Why Globalists Love to Lie About American Prosperity

A few days ago, I went to the grocery store with the express purpose of buying some junk food. We don’t usually keep junk food in the house (my wife is a bit of a health nut), but the kids have been having friends over a lot this summer, and I think I got caught up in a wave of nostalgia—remembering what it was like to hang with friends, and how I always loved the houses that had tasty snacks that we got to eat our fill of.

Of course, those were the days before parents knew that sugar is literally like crack to a kid’s developing body and brain. Ah, the eighties and early nineties—when kids, including yours truly, subsisted on sugary, over-processed foods and neon-colored drinks. I think we turned out okay for the most part, but we’ve definitely been more careful in choosing what our kids consume than our parents were with us.

Every now and then, though, the dad in me just wants to cram the freezer full of unnatural colored and flavored goodies and sit back as my kids and their friends run through the sprinkler—buzzing on high fructose corn syrup, and sporting Kool-Aid-colored smiles.

As I stood in the freezer section of our local grocery store, I was floored at the variety of products. Dozens of brands and literally hundreds of varieties all vied for my attention. They competed with bright packaging, creative logos, and low prices. Some promised to be healthier than their competitors, and others played heavily on nostalgia—I see you, red-white-and-blue bomb pop.

The fruity popsicles and abundant ice cream options were surrounded by ice cream sandwiches, Klondike and Dove bars, and much more. I spent a while exploring all my choices, and finally settled on a pretty mixed bag of nostalgic, cheap, and chocolaty options.

The kids and their friends were thrilled, and I have enjoyed all the sprinkler mayhem and sugar-highs I anticipated.

This morning, I was reading an article on FEE and it reminded me of my popsicle adventure. It took to task a totally biased and purposely misinformed video the New York Times put out last year about this time.

The short clip, titled “Please Stop Telling Me America is Great,” aimed to convince its audience that America is terrible because it has fallen well behind Europe in many ways, and that it’s actually more akin “to a developing country than we’d like to admit.” They go on to say that, “America is the richest country… but we’re also the poorest, with a whopping 18% poverty rate—closer to Mexico than Western Europe.”

◆ Stored rows ◆
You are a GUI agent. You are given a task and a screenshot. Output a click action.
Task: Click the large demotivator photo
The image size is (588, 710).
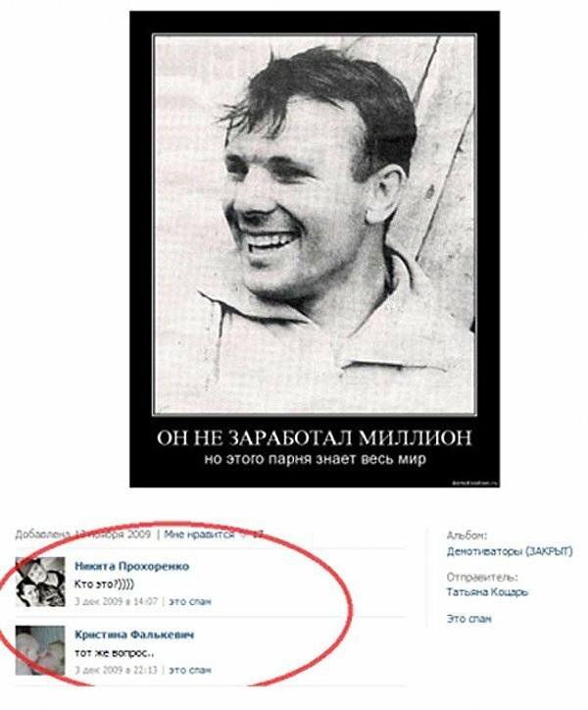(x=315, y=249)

==

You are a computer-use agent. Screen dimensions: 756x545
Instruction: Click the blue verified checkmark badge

◆ Requirements ◆
Reproduce the essay on American prosperity word for word, from its title through its final sentence.

◆ Answer to the task ◆
Why Globalists Love to Lie About American Prosperity

A few days ago, I went to the grocery store with the express purpose of buying some junk food. We don’t usually keep junk food in the house (my wife is a bit of a health nut), but the kids have been having friends over a lot this summer, and I think I got caught up in a wave of nostalgia—remembering what it was like to hang with friends, and how I always loved the houses that had tasty snacks that we got to eat our fill of.

Of course, those were the days before parents knew that sugar is literally like crack to a kid’s developing body and brain. Ah, the eighties and early nineties—when kids, including yours truly, subsisted on sugary, over-processed foods and neon-colored drinks. I think we turned out okay for the most part, but we’ve definitely been more careful in choosing what our kids consume than our parents were with us.

Every now and then, though, the dad in me just wants to cram the freezer full of unnatural colored and flavored goodies and sit back as my kids and their friends run through the sprinkler—buzzing on high fructose corn syrup, and sporting Kool-Aid-colored smiles.

As I stood in the freezer section of our local grocery store, I was floored at the variety of products. Dozens of brands and literally hundreds of varieties all vied for my attention. They competed with bright packaging, creative logos, and low prices. Some promised to be healthier than their competitors, and others played heavily on nostalgia—I see you, red-white-and-blue bomb pop.

The fruity popsicles and abundant ice cream options were surrounded by ice cream sandwiches, Klondike and Dove bars, and much more. I spent a while exploring all my choices, and finally settled on a pretty mixed bag of nostalgic, cheap, and chocolaty options.

The kids and their friends were thrilled, and I have enjoyed all the sprinkler mayhem and sugar-highs I anticipated.

This morning, I was reading an article on FEE and it reminded me of my popsicle adventure. It took to task a totally biased and purposely misinformed video the New York Times put out last year about this time.

The short clip, titled “Please Stop Telling Me America is Great,” aimed to convince its audience that America is terrible because it has fallen well behind Europe in many ways, and that it’s actually more akin “to a developing country than we’d like to admit.” They go on to say that, “America is the richest country… but we’re also the poorest, with a whopping 18% poverty rate—closer to Mexico than Western Europe.”